Leveraging Large Language Models for Command Injection Vulnerability Analysis in Python: An Empirical Study on Popular Open-Source Projects
Yuxuan Wang, Jingshu Chen, Qingyang Wang
TL;DR
This paper investigates the use of large language models (LLMs) to detect command injection vulnerabilities and generate security tests in Python across six popular open-source projects. By analyzing 13,037 Python files and 190 candidate functions, the study benchmarks GPT-4, GPT-4o, Claude 3.5 Sonnet, and DeepSeek-R1 against Bandit, revealing that GPT-4 achieves the highest vulnerability-detection accuracy (75.5%) and a strong recall (81.7%), while DeepSeek-R1 excels at test generation. The work highlights both strengths and limitations of LLM-based analysis, notably misses on certain subprocess patterns and the practicalities of runnable test generation, suggesting a complementary role for LLMs alongside traditional tools. A publicly released dataset from six projects provides a benchmark for future research, and the findings motivate hybrid approaches that combine LLMs with static analysis to improve coverage and reliability in software security testing.
Abstract
Command injection vulnerabilities are a significant security threat in dynamic languages like Python, particularly in widely used open-source projects where security issues can have extensive impact. With the proven effectiveness of Large Language Models(LLMs) in code-related tasks, such as testing, researchers have explored their potential for vulnerabilities analysis. This study evaluates the potential of large language models (LLMs), such as GPT-4, as an alternative approach for automated testing for vulnerability detection. In particular, LLMs have demonstrated advanced contextual understanding and adaptability, making them promising candidates for identifying nuanced security vulnerabilities within code.
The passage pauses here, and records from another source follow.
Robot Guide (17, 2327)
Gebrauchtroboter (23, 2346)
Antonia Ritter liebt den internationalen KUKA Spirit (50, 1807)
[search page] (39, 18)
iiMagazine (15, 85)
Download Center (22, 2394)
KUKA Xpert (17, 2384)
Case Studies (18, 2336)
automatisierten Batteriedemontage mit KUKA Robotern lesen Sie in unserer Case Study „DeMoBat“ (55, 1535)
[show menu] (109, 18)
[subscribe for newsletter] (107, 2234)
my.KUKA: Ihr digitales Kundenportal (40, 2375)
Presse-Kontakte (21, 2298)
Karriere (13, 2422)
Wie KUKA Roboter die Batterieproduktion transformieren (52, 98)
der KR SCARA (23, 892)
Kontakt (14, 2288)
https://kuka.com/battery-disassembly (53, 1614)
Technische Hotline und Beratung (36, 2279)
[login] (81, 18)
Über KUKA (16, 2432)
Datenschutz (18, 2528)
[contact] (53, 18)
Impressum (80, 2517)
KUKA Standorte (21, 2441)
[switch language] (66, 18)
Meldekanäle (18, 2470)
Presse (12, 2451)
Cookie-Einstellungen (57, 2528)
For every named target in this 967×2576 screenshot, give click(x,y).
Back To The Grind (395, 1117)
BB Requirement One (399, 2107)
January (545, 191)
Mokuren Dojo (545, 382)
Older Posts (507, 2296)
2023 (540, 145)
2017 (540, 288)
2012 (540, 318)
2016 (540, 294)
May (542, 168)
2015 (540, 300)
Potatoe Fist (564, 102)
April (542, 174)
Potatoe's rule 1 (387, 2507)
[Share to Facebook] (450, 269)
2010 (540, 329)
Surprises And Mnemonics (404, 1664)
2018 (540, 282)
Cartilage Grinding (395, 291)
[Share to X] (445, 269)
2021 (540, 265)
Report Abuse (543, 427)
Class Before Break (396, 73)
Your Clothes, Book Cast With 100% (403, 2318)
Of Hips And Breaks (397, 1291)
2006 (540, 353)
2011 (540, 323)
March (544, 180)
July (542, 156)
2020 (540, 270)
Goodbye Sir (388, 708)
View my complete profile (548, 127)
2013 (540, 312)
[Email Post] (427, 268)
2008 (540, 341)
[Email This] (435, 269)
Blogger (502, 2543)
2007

To evaluate this potential, we applied LLM-based analysis to six high-profile GitHub projects-Django, Flask, TensorFlow, Scikit-learn, PyTorch, and Langchain-each with over 50,000 stars and extensive adoption across software development and academic research. Our analysis assesses both the strengths and limitations of LLMs in detecting command injection vulnerabilities, evaluating factors such as detection accuracy, efficiency, and practical integration into development workflows. In addition, we provide a comparative analysis of different LLM tools to identify those most suitable for security applications. Our findings offer guidance for developers and security researchers on leveraging LLMs as innovative and automated approaches to enhance software security.